## Work task
Only the lines from the one containing "Image resolution: width=1568" through the end of the data below are to be repeated, exactly as given, without pictures.

START Records

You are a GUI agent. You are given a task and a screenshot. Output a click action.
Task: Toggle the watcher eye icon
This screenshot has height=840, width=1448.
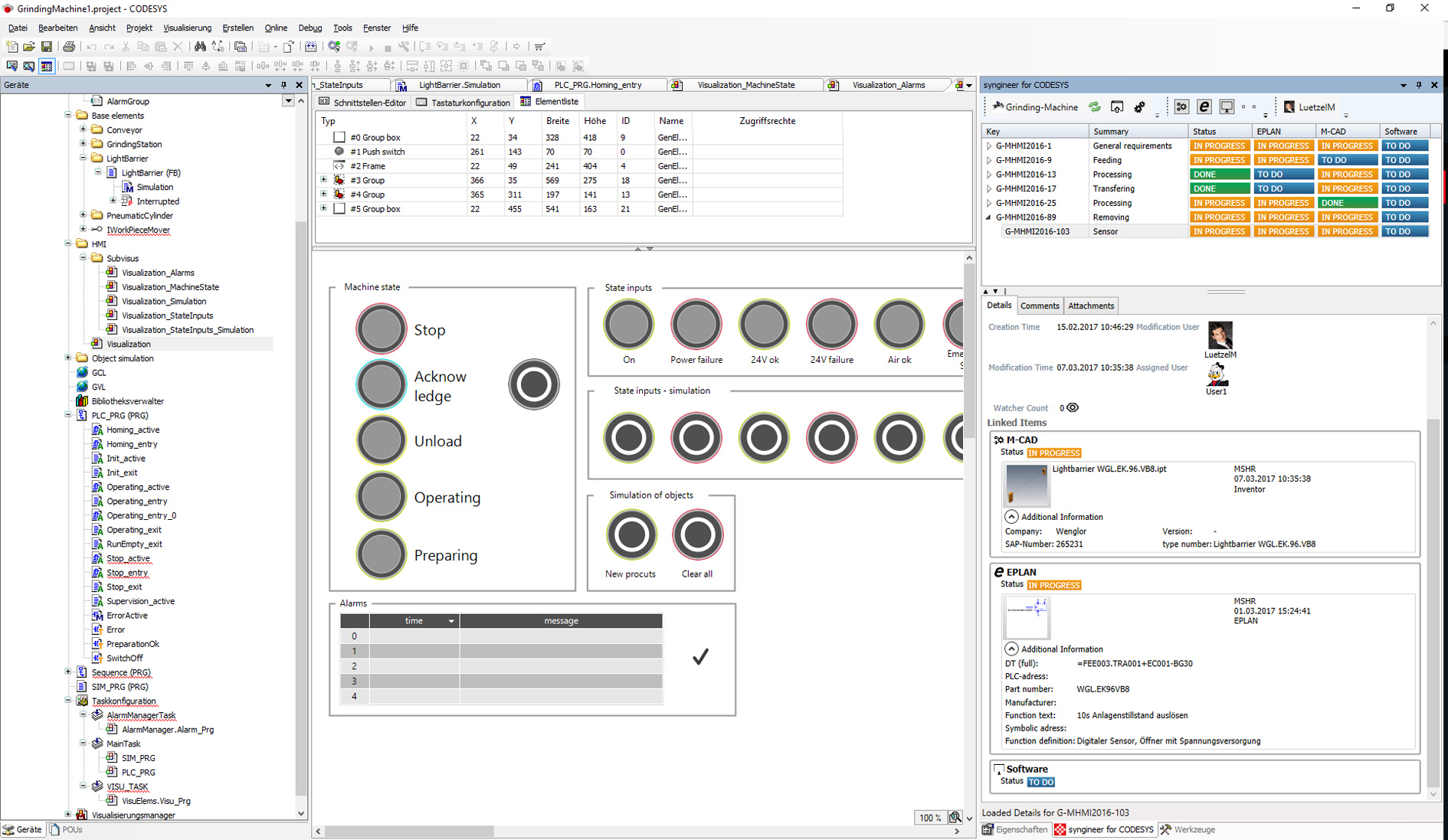tap(1073, 408)
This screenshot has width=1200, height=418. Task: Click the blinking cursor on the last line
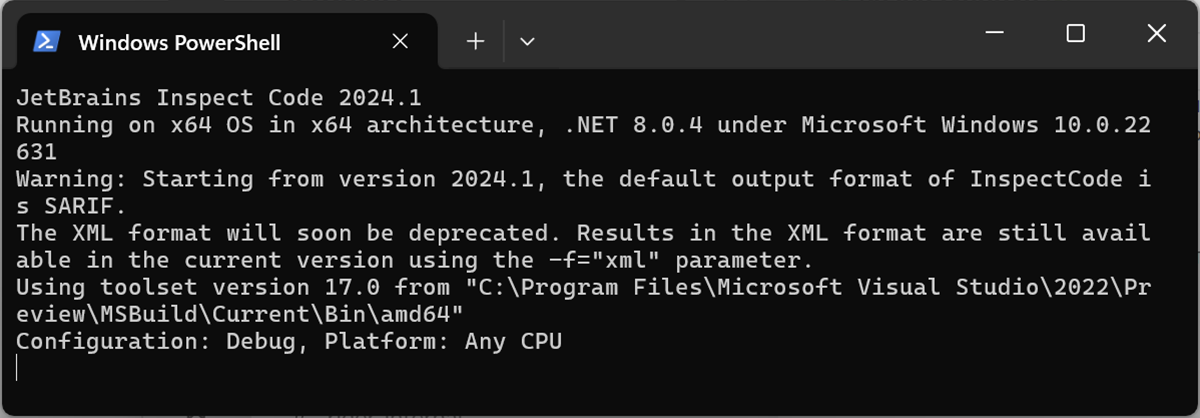[x=18, y=368]

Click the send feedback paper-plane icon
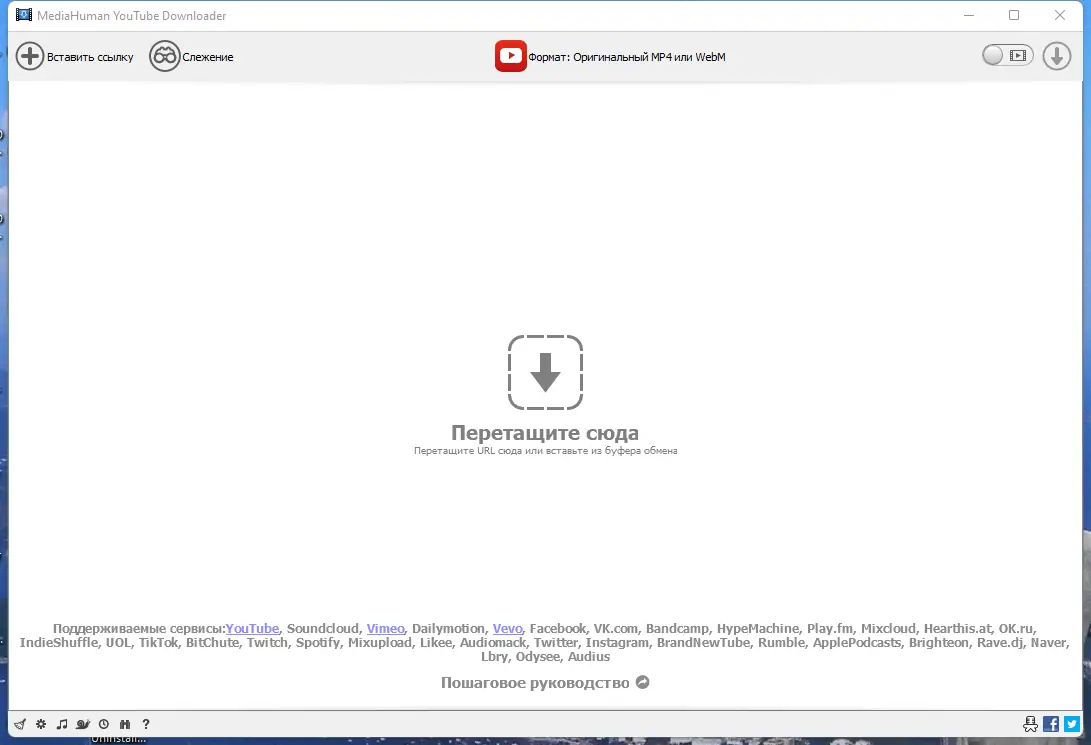point(19,723)
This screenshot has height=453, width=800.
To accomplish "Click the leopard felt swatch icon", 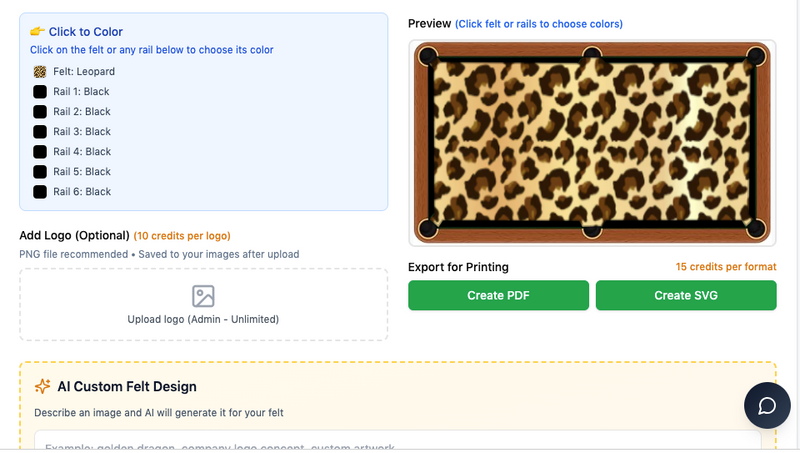I will tap(40, 72).
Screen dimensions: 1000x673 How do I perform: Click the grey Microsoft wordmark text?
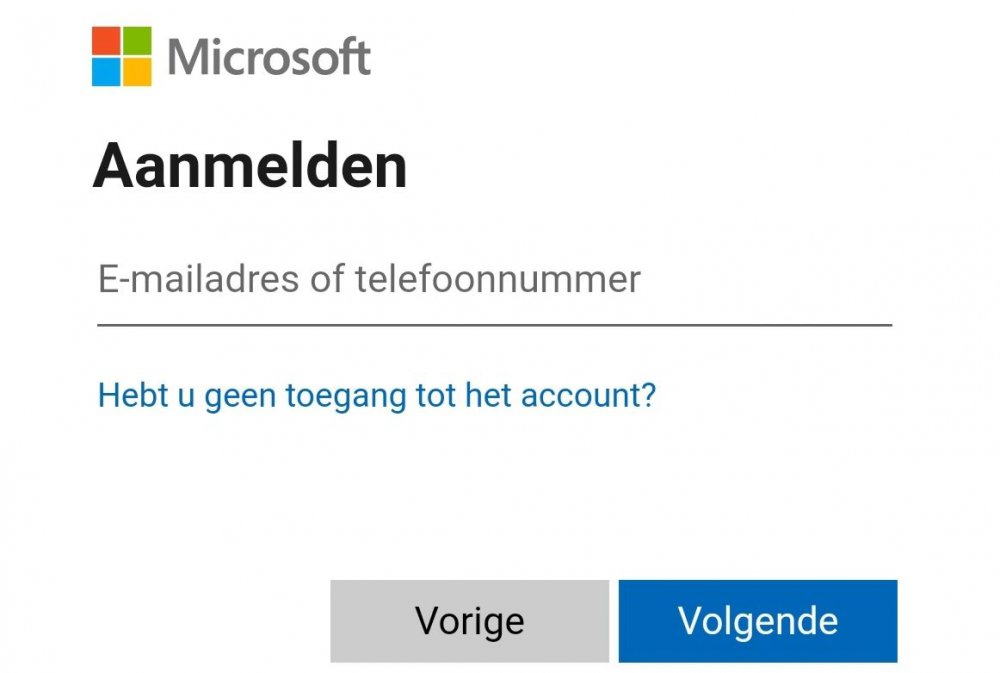269,56
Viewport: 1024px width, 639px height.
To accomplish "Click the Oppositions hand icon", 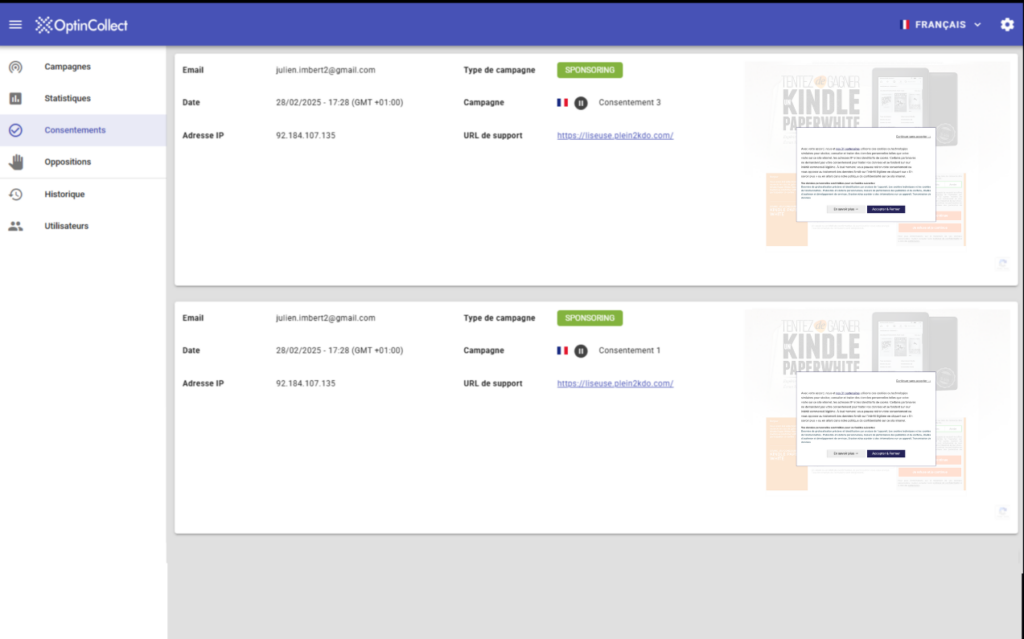I will 15,162.
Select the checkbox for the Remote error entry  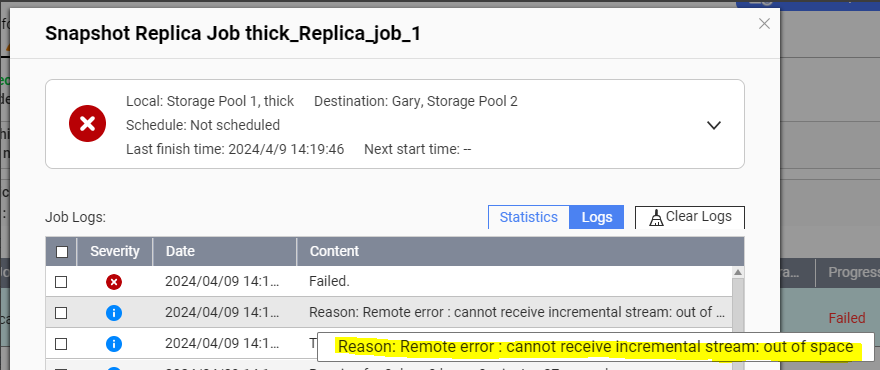coord(61,313)
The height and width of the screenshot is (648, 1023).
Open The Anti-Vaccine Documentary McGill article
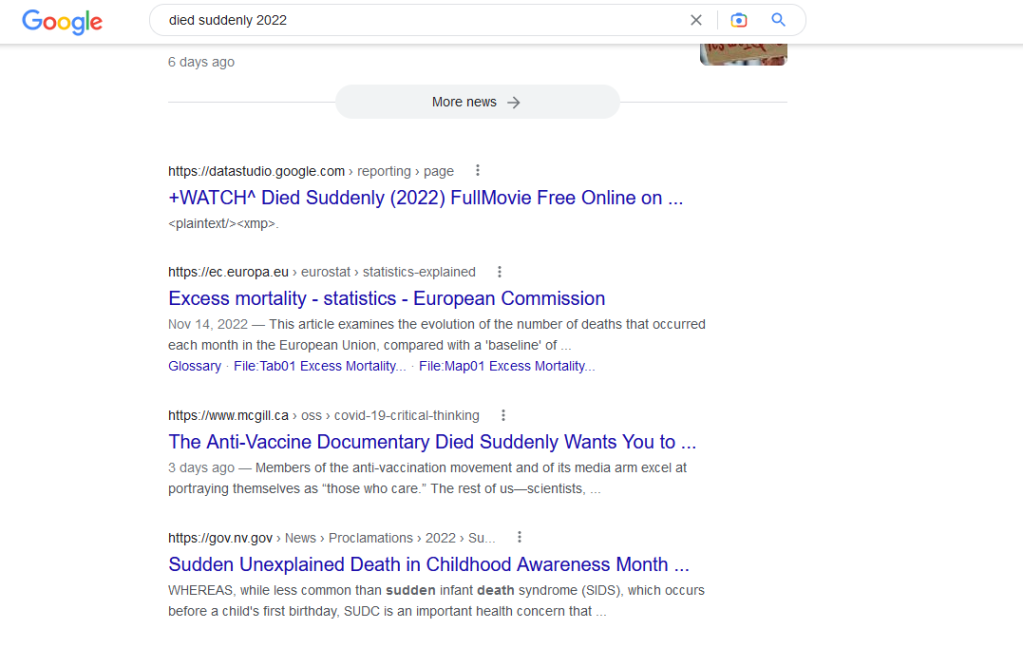click(x=432, y=442)
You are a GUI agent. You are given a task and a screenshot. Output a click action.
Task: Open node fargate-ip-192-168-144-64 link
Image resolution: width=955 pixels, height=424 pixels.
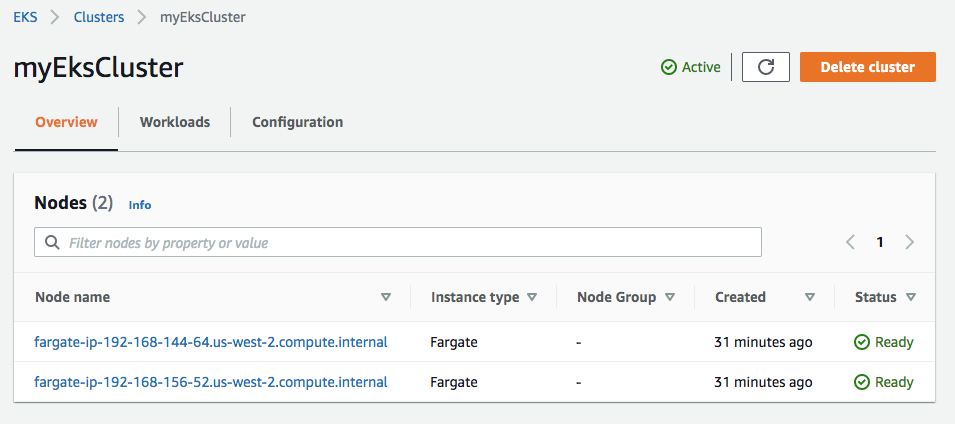[211, 342]
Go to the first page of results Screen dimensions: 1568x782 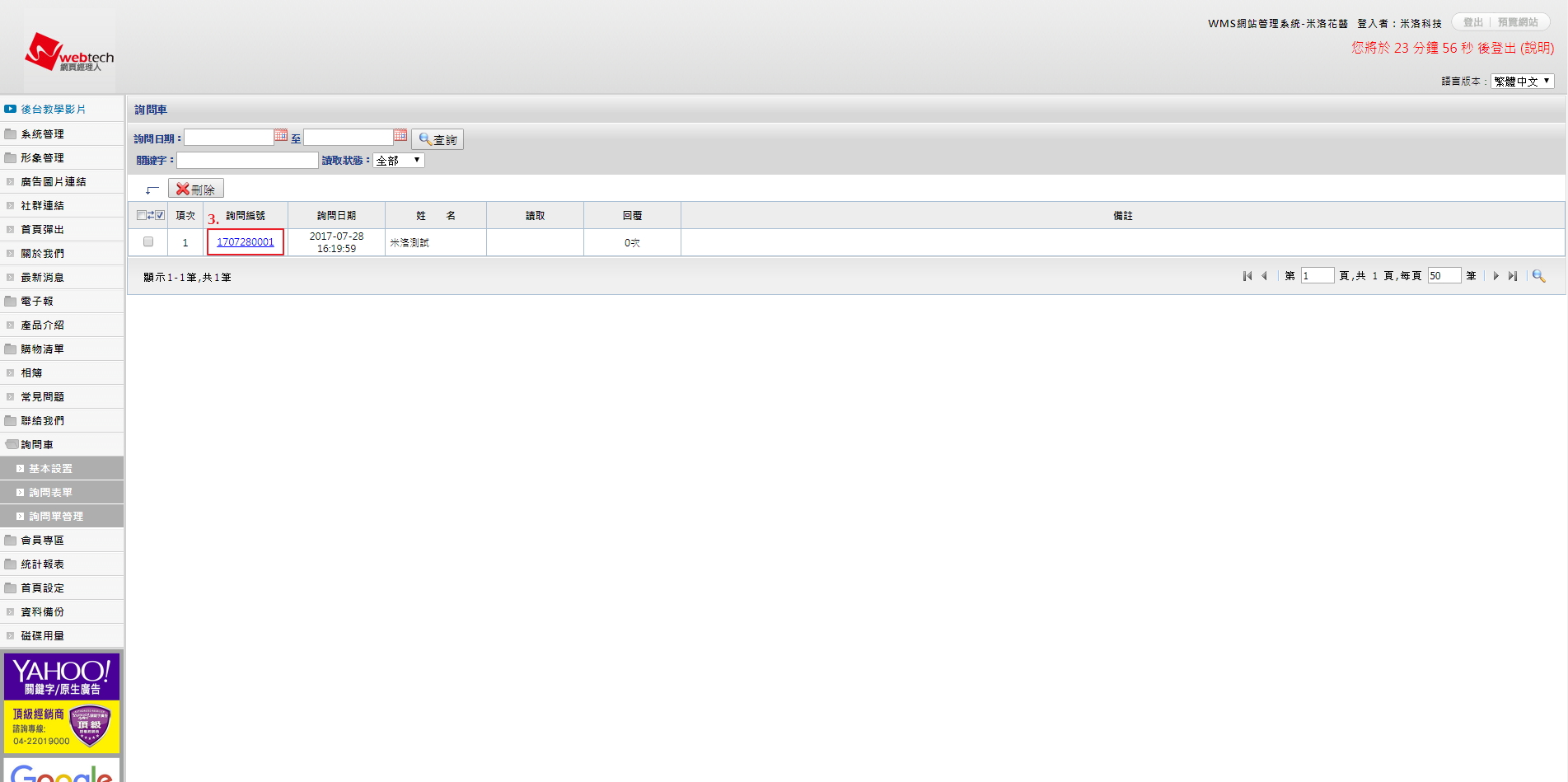[1247, 276]
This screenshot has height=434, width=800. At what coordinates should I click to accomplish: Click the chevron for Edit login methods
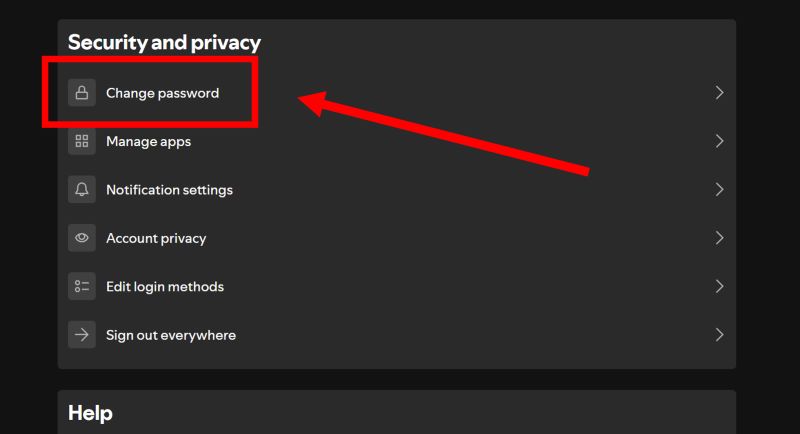(719, 287)
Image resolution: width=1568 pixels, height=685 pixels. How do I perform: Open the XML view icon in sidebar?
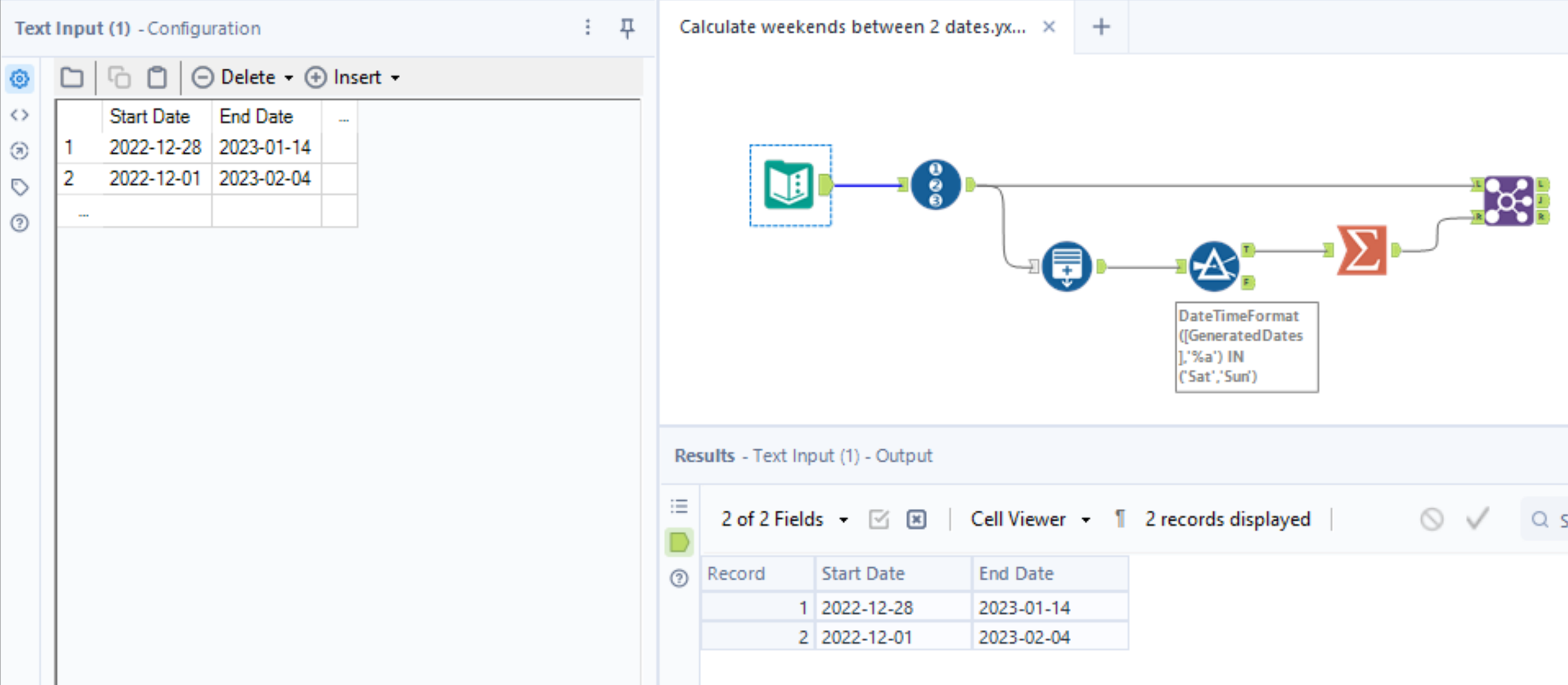pos(20,115)
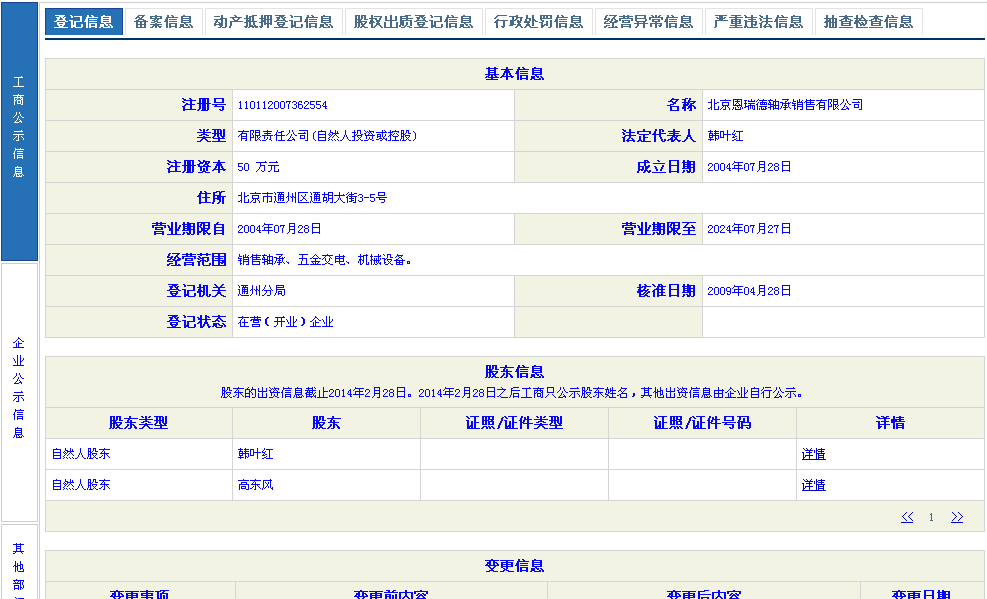
Task: Open the 其他部门 sidebar section
Action: (x=19, y=565)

END Records

## Output of the exercise
Image resolution: width=1568 pixels, height=685 pixels. How do I perform: Open the XML view icon in sidebar?
pos(20,115)
Task: Open the 其他部门 sidebar section
Action: (x=19, y=565)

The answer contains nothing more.